Traffic congestion on the corridor slows the 24-Divisadero to a snaillike 2.8 mph, according to Judson True, spokesman for the San Francisco Municipal Transportation Agency.
To increase its on-time performance, Muni is proposing a pilot project that would create a traffic lane used solely by the 24-Divisadero,which carries more than 10,000 passengers per day. As a result, street parking between Fulton and Oak streets would be banned from 4 p.m. to 7 p.m.
Jason Alexander, manager of Your Scents, a retail store at 645 Divisadero St., said the proposed changes would drastically hurt his evening sales.
“If they take away those parking spaces, I might as well close the doors at 4 p.m.,” Alexander said.

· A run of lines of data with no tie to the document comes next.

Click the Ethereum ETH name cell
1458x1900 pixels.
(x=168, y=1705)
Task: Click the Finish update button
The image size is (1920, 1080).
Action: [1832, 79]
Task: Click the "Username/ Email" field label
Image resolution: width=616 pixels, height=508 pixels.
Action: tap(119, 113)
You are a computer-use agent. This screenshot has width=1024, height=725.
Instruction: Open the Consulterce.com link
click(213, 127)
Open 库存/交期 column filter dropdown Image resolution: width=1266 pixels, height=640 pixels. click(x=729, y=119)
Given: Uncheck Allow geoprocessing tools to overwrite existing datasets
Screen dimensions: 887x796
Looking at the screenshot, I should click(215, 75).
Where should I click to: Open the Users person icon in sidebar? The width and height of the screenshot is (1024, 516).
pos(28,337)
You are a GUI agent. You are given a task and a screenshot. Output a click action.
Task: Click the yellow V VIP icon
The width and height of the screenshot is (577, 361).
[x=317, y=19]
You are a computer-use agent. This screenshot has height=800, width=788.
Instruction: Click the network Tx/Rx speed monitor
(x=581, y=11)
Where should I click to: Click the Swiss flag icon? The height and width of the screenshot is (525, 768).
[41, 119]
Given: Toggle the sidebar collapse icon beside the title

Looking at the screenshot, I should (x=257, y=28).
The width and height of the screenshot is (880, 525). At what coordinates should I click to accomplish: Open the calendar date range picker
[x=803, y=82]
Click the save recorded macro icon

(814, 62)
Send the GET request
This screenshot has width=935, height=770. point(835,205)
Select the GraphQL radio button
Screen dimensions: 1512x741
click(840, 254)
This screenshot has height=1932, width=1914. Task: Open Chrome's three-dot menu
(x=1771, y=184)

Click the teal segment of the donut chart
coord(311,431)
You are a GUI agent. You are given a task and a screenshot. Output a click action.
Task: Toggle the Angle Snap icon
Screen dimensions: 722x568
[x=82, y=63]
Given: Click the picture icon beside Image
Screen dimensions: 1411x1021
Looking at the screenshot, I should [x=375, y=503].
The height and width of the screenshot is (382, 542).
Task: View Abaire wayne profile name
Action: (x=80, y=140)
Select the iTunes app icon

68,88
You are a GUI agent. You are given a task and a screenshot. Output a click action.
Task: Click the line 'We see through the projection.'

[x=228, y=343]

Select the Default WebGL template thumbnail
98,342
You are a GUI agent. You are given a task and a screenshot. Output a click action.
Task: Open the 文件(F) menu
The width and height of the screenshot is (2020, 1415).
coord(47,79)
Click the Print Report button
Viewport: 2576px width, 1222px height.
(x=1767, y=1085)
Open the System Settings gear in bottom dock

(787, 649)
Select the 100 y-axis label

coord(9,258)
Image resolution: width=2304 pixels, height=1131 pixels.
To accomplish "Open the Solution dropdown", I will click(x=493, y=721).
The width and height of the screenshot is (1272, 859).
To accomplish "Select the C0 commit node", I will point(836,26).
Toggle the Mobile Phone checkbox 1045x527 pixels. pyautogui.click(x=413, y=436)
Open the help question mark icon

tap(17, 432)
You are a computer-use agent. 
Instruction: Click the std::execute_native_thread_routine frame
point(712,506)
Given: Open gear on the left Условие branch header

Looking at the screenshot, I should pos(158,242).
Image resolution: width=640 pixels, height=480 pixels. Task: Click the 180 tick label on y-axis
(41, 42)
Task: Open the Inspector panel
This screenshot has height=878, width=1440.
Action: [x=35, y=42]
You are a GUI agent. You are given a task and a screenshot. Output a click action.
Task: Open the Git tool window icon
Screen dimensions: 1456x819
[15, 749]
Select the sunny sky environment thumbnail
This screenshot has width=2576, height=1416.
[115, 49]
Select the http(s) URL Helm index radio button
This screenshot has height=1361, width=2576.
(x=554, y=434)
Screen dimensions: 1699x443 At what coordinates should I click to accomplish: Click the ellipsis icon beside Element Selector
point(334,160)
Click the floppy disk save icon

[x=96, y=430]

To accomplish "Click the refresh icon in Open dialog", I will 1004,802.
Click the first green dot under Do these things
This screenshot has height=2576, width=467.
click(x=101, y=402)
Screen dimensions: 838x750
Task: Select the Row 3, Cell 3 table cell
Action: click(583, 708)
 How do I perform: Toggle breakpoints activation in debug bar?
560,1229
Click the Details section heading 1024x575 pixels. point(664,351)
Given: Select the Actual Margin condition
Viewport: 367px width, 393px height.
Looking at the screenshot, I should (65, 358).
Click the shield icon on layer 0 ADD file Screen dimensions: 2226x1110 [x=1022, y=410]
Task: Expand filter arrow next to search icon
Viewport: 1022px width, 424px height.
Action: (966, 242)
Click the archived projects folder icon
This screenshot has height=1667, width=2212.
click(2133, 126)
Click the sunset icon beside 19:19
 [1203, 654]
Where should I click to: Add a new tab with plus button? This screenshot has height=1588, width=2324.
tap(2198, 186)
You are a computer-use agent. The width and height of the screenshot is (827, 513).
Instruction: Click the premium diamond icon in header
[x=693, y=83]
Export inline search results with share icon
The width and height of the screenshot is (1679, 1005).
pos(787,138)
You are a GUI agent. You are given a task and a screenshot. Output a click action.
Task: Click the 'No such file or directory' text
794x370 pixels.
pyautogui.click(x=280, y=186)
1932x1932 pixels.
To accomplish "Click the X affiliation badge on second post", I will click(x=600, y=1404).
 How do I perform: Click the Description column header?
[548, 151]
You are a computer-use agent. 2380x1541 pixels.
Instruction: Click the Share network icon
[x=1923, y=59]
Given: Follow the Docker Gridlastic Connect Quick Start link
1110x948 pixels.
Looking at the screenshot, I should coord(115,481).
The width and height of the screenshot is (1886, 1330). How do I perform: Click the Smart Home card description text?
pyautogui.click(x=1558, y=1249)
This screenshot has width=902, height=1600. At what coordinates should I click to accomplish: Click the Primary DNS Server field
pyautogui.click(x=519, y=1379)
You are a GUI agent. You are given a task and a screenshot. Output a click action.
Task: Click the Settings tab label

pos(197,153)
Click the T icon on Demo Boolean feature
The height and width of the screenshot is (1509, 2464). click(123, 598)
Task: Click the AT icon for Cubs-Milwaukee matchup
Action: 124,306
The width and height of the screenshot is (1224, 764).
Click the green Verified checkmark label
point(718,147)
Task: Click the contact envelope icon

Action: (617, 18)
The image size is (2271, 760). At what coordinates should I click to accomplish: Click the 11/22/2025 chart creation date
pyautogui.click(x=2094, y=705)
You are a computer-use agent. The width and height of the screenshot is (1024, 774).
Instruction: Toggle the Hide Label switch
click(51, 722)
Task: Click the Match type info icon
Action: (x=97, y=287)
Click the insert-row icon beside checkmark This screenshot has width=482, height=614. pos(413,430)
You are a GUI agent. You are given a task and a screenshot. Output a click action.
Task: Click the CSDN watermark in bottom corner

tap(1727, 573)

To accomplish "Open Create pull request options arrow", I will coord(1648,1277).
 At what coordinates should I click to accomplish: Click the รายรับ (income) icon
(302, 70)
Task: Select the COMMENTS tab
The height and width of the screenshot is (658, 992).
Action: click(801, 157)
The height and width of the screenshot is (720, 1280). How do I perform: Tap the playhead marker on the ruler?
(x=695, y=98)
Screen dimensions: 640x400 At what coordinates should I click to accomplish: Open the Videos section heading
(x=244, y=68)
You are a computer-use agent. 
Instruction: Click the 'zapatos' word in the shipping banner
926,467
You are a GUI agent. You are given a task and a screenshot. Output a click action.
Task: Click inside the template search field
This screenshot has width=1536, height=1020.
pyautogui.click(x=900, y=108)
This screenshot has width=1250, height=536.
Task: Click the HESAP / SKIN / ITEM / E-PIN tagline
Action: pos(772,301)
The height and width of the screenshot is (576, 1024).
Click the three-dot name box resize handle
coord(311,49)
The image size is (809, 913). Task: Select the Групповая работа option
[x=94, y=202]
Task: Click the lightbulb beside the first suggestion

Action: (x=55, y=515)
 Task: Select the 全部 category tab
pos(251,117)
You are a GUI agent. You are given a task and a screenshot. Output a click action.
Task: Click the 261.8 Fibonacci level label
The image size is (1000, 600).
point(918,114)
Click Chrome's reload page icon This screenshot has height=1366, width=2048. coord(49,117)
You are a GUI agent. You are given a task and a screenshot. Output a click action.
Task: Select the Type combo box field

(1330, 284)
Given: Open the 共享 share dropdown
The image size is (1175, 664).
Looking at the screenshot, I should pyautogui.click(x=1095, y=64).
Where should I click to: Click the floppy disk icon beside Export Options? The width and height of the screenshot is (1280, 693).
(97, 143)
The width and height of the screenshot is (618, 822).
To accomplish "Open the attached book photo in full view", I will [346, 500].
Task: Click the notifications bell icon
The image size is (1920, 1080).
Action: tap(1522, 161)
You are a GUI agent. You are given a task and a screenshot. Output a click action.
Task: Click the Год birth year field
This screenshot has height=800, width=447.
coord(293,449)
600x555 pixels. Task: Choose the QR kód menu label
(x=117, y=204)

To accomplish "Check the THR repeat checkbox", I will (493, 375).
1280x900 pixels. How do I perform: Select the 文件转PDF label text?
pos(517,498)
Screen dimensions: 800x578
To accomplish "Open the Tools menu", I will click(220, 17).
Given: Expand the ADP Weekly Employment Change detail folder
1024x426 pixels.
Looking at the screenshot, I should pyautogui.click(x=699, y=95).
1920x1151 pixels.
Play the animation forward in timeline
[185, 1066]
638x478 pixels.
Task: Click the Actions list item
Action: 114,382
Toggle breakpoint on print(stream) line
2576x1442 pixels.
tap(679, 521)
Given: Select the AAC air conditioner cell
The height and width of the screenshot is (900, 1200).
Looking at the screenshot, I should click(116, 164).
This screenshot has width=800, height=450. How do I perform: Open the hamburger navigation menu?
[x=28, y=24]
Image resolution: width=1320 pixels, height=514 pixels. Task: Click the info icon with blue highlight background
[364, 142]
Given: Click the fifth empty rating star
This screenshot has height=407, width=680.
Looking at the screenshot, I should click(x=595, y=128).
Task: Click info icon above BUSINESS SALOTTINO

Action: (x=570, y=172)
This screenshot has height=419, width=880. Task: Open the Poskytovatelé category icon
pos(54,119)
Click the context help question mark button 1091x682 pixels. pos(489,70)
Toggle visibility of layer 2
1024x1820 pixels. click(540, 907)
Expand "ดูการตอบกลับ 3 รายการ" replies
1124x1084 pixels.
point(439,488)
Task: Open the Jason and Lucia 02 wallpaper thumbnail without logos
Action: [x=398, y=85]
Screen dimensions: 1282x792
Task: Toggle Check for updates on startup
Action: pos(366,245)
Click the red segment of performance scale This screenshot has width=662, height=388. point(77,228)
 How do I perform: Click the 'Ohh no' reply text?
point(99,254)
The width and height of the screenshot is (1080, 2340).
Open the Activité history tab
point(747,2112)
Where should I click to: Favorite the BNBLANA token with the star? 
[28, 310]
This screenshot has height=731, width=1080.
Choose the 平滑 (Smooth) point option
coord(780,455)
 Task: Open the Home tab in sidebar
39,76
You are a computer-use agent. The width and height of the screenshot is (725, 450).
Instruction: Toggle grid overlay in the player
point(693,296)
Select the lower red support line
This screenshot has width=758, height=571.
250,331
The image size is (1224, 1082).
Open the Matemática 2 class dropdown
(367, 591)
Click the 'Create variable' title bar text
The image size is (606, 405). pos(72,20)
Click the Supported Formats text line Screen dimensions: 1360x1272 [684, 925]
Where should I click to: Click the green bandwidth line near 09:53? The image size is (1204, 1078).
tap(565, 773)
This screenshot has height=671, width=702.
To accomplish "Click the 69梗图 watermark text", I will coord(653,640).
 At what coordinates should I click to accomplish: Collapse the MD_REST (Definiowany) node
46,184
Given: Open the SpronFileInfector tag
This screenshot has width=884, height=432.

There already is a ban on street parking from 4 p.m. to 6 p.m. on Divisadero Street between Grove and Hayes streets. The owner of Jay’s Cheesesteak, which is located on that stretch of Divisadero Street, said customers flock to the available parking spaces the minute the clock strikes 6 p.m.
“Parking is already impossible around here,” said Sal, who declined to give his last name. “Why add another hour to that trouble?”
Officials from the SFMTA met with community members this week to discuss the proposal. The agency originally planned on starting the project this summer, but has decided to delay the pilot project for at least two months, according to True.
As a result of public feedback, the pilot project will be split into two six-month segments. The first segment will run the transit-only lane from Hayes Street to Oak Street. The second six-month phase will extend the changes from Oak Street to Fulton Street.
A public hearing on the issue will be held at 10 a.m. today at City Hall. The project must be approved by the SFMTA board of directors before it can be implemented. If approved, the pilot will be evaluated after one year to determine if the changes become permanent.
True said the pilot project is part of the agency’s Transit Effectiveness Project, an 18-month study aimed at improving the department’s on-time performance and overall efficiency.